Decision 01 · Access
Ariadot requests gmail.readonly and calendar.readonly, the most restricted scopes Google offers for these products. The app can read, and that is the only verb it has. It cannot send, reply, delete, label, or modify anything, because the permission to do so was never requested and Google enforces that at the token level.
This is the single most important security property, because it bounds the blast radius of every other failure. A bug, a compromise, a rogue dependency: the worst any of them can do is read, since the write door does not exist.
Decision 02 · Identity
Before any email text reaches a cloud model, every personal entity (names, emails, phone numbers, account references) is replaced with a realistic synthetic stand-in. The model reasons over the disguised text and never sees who you are. The real values are substituted back at our edge, after the model responds, using a per-user map that is never sent to any model.
The stand-ins are stable (the same real value maps to the same fake every time, so the model can still reason "this is the same company as last week") and single, indivisible tokens with no internal whitespace, so the reverse substitution is an exact literal swap that the model cannot split or reformat.
Decision 03 · Failure
Finding names needs a model (regex handles the patterned data; names have no pattern). That model can fail: time out, error, return garbage. The critical decision is what we do when it does.
We fail closed. If name-detection cannot run reliably, we do not send the text to a cloud model and hope it was clean. The email is held and retried on the next cycle. "Probably clean" is not a privacy posture, so we do not treat it as one. The cost is a delayed brief for that email while detection is unhealthy, which is the correct trade.
Decision 04 · Keys
Your Gmail connection token is stored encrypted with AES-256-GCM in a two-layer envelope. A master key (held as a secret) never encrypts your token directly.
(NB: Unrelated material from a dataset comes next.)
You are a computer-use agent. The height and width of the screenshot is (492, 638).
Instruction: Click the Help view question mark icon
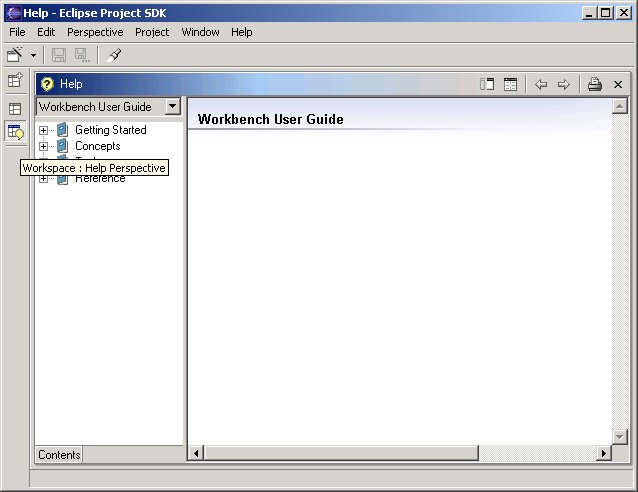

Instead, each user gets their own data key, and that encrypts the token, while the per-user key is itself wrapped by the master key.
The point of the two layers: a leak of the master key alone yields nothing. A leak of one user's data key yields one user's tokens. To compromise everyone, an attacker needs the master key and a dump of the per-user key table. It is the same pattern AWS KMS and Google Cloud KMS use, and it is deliberately more than a small app strictly needs.
Decision 05 · Retention
Storage is split in two. Ephemeral holds raw ingested email and is lifecycle-managed: a raw message is deleted within a day of being read, whether or not processing finished, with a daily sweep as a backstop. Durable holds only the useful distillate: your loops, your handbook, a quiet model of your routines, all encrypted at rest.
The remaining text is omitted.